> _PROBLEMS TO WORK ON_
**A.** Answer these questions from the court filing:
(i) Where is the plaintiff a resident?
(ii) On what date did the demonstration against the invasion of Iraq take place?
(iii) At which school did the plaintiff begin his legal education in August 2003?
**B.** Update the part of the court filing starting at "Jurisdiction And Venue" and ending at "State of New York." by changing "municipal corporation" to "city government", and write out the result.

> _PASSAGE GIVEN_

________________________________________

Jurisdiction And Venue
6. This court has subject?matter jurisdiction over the plaintiff’s claims pursuant to 28 U.S.C. §§ 1331, 1343(3-4).
7. Venue is proper pursuant to 28 U.S.C. § 1391(b) in that plaintiff’s claims arise in the Southern District of New York.
8. Jurisdiction to grant declaratory judgment is conferred by 28 U.S.S. §§ 2201, 2202. Injunctive relief is authorized by Rule 65 of the Federal Rules of Civil Procedure. An award of costs and attorneys fees is authorized pursuant to 42 U.S.C. § 1988.
9. This court has supplemental jurisdiction over all state constitutional and state law claims pursuant to 28 U.S.C. § 1367(a).
Parties
10. Plaintiff JEREMY CONRAD is a resident of Brooklyn in New York City.
11. Defendant the CITY OF NEW YORK is a municipal corporation within the State of New York.
12. Defendant RAYMOND W. KELLY is the Commissioner of the New York City Police Department. He is sued in his official capacity for injunctive relief.
13. Defendants JOHN DOES and JANE DOES are individuals employed by the NYPD whose identities are not now known to the plaintiff. These defendants arrested Mr. Conrad, assaulted him while making the arrest, and ordered that he be detained for an unreasonably lengthy period of time in unlawful conditions. They are sued in their official capacities for compensatory damages and in their individual capacities for compensatory and punitive damages.
Facts
14. On February 15, 2003, a large demonstration against the impending invasion of Iraq by the United States took place in New York City on First Avenue north of 51st Street. The demonstration took place only after a substantial dispute arose when the NYPD refused to issue a march permit for the event and the federal courts upheld that denial.
15. In sustaining the NYPD’s refusal to allow a march to take place, the District Court concluded that the decision to ban the march was a reasonable time, place and manner restriction, emphasizing that the City’s proposal for a stationary rally “[d]id not limit the number of participants who could attend the event.” United for Peace and Justice v. City of New York, 243 F. Supp. 2d. 19, 29 (S.D.N.Y. 2003).
16. Plaintiff Jeremy Conrad is a 27-year-old resident of Brooklyn. On February 15, 2003, he was residing on Suffolk Street in the Lower East Side of Manhattan. In August 2003, he began his legal education at Brooklyn Law School.

________________________________________

> _RECORDED DATA_
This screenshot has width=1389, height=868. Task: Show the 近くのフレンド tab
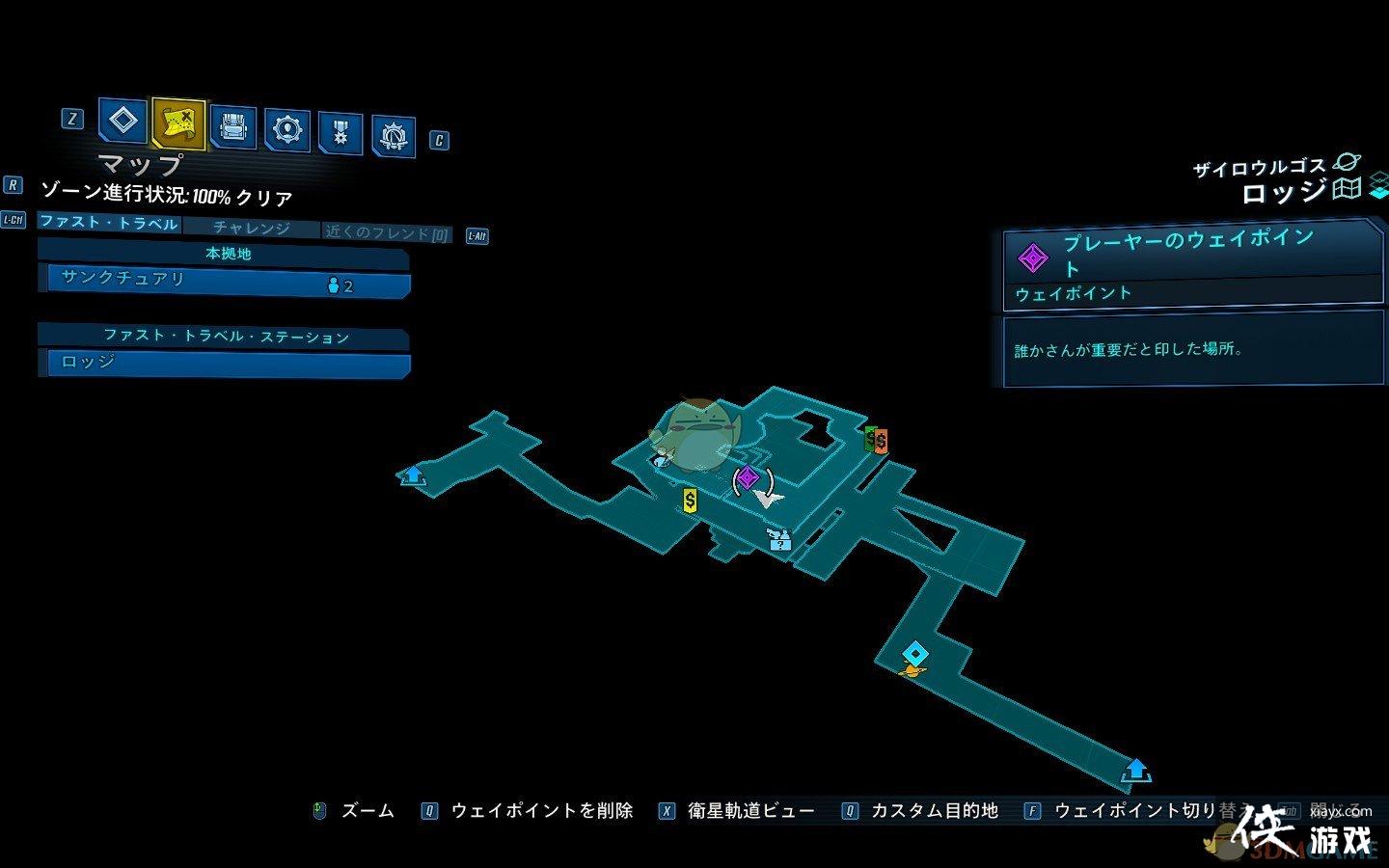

________________________________________

> _SOLUTIONS PER TASK_
**A.**
(i) Brooklyn, in New York City.
(ii) February 15, 2003.
(iii) Brooklyn Law School.

**B.**
Jurisdiction And Venue
6. This court has subject?matter jurisdiction over the plaintiff’s claims pursuant to 28 U.S.C. §§ 1331, 1343(3-4).
7. Venue is proper pursuant to 28 U.S.C. § 1391(b) in that plaintiff’s claims arise in the Southern District of New York.
8. Jurisdiction to grant declaratory judgment is conferred by 28 U.S.S. §§ 2201, 2202. Injunctive relief is authorized by Rule 65 of the Federal Rules of Civil Procedure. An award of costs and attorneys fees is authorized pursuant to 42 U.S.C. § 1988.
9. This court has supplemental jurisdiction over all state constitutional and state law claims pursuant to 28 U.S.C. § 1367(a).
Parties
10. Plaintiff JEREMY CONRAD is a resident of Brooklyn in New York City.
11. Defendant the CITY OF NEW YORK is a city government within the State of New York.